→ DOCUMENT SEGMENT
- Opening Delimiter -
Gosar, Stanton Continue to Fight for Victims of Radiation Exposure; Push Justice for Downwinders Amendment in NDAA

This week, U.S. Congressmen Paul A. Gosar, D.D.S. (AZ-4) and Greg Stanton (AZ-9) introduced a bipartisan amendment to the 2021 National Defense Authorization Act to include justice for victims of radiation exposure in Mohave County, Arizona and Clark County, Nevada—a continuation of their work together on the issue.

The area included in the amendment is home to many “Downwinders,” individuals who lived downwind of nuclear test sites or reactors and were exposed to the fallout of U.S. government nuclear tests from 1945 to 1962. COVID-19 has made the need to bring justice to Downwinders more urgent. 

“Military testing is vital to ensuring our nation is prepared to protect against hostile threats,” said Gosar. “Unfortunately, this military readiness exposed many Arizonans to cancer-causing carcinogens from atmospheric nuclear tests and I remain committed to correcting this injustice by the federal government. The partial exclusion of Mohave County residents from compensation is an error in statutory text that has cost many Arizonans due compensation and must be resolved.”

“Although many years ago Congress created a trust fund to compensate exposure victims, the Radiation Exposure Compensation Act included serious boundary flaws that blocked otherwise eligible Arizonans and Nevadans from receiving the compensation to which they are entitled. Downwinders and advocates have been fighting for this justice for many years. Now, with a pandemic that puts them at greater risk, we need to make sure their voices are heard and finally right this wrong,” Stanton said.

As of today, Mohave County has 1,937 reported cases and 99 deaths from COVID-19. Clark County has 24,824 reported cases and 498 deaths. Radiation exposure has resulted in increased rates of many forms of cancer, including lung cancer, breast cancer, leukemia, multiple myeloma, lymphomas and more. The Centers for Disease Control and Prevention report that individuals who are older and cancer patients who are immunocompromised “might be at higher risk for severe illness from COVID-19.”

Prescott attorney Laura Taylor, who has been processing claims through the Radiation Exposure Compensation Program for the past 17 years, says it is time for Congress to fix this issue.

“I hear the stories of our clients whose friends, neighbors and family members went outside to watch the huge, pinkish fallout cloud from the atomic tests,” Taylor said.
- Closing Delimiter -
→ INFORMATION PROVIDED
- Opening Delimiter -
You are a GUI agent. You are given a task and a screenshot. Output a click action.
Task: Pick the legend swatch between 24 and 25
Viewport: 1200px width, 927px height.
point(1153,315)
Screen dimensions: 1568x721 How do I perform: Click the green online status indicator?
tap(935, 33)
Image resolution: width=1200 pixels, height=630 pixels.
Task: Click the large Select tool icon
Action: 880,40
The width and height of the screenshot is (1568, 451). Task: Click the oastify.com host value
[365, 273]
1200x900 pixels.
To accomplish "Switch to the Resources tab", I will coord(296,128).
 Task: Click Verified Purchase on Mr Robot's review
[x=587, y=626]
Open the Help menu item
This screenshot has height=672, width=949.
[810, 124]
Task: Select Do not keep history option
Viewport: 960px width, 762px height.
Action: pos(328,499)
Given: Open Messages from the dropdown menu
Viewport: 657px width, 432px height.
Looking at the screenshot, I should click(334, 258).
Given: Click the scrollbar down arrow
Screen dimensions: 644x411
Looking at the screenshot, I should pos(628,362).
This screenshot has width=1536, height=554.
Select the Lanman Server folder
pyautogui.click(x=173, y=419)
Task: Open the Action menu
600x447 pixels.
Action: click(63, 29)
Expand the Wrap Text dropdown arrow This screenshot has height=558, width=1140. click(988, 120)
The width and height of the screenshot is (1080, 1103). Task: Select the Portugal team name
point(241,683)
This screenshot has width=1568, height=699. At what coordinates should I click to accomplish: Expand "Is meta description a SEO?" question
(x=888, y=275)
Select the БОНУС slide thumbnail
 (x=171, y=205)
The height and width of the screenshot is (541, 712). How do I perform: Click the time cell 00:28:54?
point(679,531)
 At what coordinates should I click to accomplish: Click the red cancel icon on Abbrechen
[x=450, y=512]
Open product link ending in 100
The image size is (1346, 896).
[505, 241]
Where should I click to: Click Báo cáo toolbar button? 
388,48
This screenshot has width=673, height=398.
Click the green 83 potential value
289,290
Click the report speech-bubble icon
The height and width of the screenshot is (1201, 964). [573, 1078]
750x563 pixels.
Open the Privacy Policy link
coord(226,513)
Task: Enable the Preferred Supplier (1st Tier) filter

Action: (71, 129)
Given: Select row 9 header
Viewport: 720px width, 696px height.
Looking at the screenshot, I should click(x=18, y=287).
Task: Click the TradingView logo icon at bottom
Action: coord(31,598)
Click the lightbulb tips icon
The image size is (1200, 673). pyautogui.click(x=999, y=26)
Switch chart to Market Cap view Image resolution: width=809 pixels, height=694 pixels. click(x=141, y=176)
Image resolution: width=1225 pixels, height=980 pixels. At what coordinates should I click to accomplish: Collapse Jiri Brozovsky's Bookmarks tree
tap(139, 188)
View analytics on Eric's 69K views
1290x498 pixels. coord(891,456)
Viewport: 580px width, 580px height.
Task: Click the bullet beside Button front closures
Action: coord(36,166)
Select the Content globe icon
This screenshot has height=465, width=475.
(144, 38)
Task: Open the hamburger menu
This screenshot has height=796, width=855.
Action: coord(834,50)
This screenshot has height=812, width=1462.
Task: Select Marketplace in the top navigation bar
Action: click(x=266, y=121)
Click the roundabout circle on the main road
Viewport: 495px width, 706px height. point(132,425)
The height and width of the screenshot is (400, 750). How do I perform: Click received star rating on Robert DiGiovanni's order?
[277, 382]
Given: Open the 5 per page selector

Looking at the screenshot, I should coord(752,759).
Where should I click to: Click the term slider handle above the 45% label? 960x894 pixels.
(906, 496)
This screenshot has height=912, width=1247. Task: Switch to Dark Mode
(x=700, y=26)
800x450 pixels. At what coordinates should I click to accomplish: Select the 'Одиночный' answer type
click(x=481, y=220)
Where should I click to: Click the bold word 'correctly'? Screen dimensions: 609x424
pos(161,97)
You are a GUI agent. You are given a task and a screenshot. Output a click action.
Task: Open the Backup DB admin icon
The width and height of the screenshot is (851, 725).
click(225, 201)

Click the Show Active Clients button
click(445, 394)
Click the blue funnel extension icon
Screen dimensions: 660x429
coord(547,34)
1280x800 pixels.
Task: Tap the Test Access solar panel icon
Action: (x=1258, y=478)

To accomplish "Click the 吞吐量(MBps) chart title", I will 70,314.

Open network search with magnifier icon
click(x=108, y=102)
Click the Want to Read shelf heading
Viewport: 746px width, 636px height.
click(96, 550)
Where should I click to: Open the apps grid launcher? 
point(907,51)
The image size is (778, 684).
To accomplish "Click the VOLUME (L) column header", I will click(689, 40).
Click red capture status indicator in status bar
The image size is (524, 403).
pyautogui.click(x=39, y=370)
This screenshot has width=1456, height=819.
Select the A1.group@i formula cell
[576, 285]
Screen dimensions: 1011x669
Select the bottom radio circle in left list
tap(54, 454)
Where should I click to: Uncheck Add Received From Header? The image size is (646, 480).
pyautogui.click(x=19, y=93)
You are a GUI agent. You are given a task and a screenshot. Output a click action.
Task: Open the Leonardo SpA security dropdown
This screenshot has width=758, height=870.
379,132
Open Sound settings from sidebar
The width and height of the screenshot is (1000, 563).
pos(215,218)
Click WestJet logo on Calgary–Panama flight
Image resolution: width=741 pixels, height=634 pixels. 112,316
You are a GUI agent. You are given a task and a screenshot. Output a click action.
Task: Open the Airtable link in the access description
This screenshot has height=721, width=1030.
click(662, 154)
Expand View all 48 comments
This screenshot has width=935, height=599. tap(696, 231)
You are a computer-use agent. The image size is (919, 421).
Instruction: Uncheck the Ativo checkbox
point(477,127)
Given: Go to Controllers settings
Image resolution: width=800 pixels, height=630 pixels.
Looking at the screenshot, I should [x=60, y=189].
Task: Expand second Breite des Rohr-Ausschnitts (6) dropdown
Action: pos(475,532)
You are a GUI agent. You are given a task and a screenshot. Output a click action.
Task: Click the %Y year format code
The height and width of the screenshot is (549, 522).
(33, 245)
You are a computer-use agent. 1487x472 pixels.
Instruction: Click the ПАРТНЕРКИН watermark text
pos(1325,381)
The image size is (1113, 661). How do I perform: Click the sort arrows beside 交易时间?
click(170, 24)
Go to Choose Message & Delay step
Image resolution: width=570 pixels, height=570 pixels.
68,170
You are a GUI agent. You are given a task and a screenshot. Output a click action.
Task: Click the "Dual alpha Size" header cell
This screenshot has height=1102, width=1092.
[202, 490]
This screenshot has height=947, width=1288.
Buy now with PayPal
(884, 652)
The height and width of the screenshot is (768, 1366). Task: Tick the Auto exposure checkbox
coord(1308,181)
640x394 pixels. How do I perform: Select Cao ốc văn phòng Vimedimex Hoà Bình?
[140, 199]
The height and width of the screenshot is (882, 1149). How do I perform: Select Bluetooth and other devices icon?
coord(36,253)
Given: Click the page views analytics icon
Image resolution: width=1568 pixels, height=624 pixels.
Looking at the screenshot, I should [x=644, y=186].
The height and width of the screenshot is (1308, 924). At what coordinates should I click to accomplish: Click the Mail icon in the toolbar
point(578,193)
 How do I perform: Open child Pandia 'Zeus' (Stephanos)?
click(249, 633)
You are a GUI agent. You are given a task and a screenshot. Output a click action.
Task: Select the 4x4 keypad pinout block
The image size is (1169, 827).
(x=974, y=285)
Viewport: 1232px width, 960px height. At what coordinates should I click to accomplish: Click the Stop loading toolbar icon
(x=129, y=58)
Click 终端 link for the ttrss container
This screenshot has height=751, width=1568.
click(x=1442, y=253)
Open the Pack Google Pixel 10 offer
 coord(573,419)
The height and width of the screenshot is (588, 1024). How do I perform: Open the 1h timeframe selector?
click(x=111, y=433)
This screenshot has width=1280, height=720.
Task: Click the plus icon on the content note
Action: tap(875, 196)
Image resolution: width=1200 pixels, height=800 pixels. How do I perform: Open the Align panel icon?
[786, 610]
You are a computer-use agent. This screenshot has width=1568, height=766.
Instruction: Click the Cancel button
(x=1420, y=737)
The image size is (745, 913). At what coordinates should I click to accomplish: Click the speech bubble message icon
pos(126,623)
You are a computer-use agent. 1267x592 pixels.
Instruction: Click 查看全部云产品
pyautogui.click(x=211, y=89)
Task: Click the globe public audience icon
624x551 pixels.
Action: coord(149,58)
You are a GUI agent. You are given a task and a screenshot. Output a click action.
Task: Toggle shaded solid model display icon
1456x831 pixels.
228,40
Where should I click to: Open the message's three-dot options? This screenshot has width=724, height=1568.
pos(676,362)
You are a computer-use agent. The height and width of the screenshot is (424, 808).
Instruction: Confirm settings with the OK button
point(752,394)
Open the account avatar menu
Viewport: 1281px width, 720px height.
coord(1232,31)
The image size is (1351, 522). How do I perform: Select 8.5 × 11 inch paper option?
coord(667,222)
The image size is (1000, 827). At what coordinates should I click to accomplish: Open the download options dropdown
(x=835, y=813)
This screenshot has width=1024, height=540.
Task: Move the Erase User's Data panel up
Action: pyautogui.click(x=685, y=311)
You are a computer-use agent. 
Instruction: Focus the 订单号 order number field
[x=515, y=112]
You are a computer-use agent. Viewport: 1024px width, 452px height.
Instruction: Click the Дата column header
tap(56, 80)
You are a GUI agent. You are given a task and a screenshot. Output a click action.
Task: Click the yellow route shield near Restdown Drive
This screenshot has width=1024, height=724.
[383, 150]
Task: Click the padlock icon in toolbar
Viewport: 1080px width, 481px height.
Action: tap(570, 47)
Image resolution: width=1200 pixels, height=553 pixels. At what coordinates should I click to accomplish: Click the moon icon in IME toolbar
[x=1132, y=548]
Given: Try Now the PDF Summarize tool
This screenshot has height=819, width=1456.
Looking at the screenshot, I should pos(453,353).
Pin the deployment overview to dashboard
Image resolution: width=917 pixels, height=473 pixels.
- Closing Delimiter -
→ THINGS TO DO
a. According to the Downwinders press release, for how long has Laura Taylor been processing claims through the Radiation Exposure Compensation Program?
b. Output a passage from the Downwinders press release, beginning at the words "The area included" and stopping after the words "Downwinders more urgent.".
The data is not needed here.

→ EXPECTED RESPONSES
a. For the past 17 years.

b.
The area included in the amendment is home to many “Downwinders,” individuals who lived downwind of nuclear test sites or reactors and were exposed to the fallout of U.S. government nuclear tests from 1945 to 1962. COVID-19 has made the need to bring justice to Downwinders more urgent.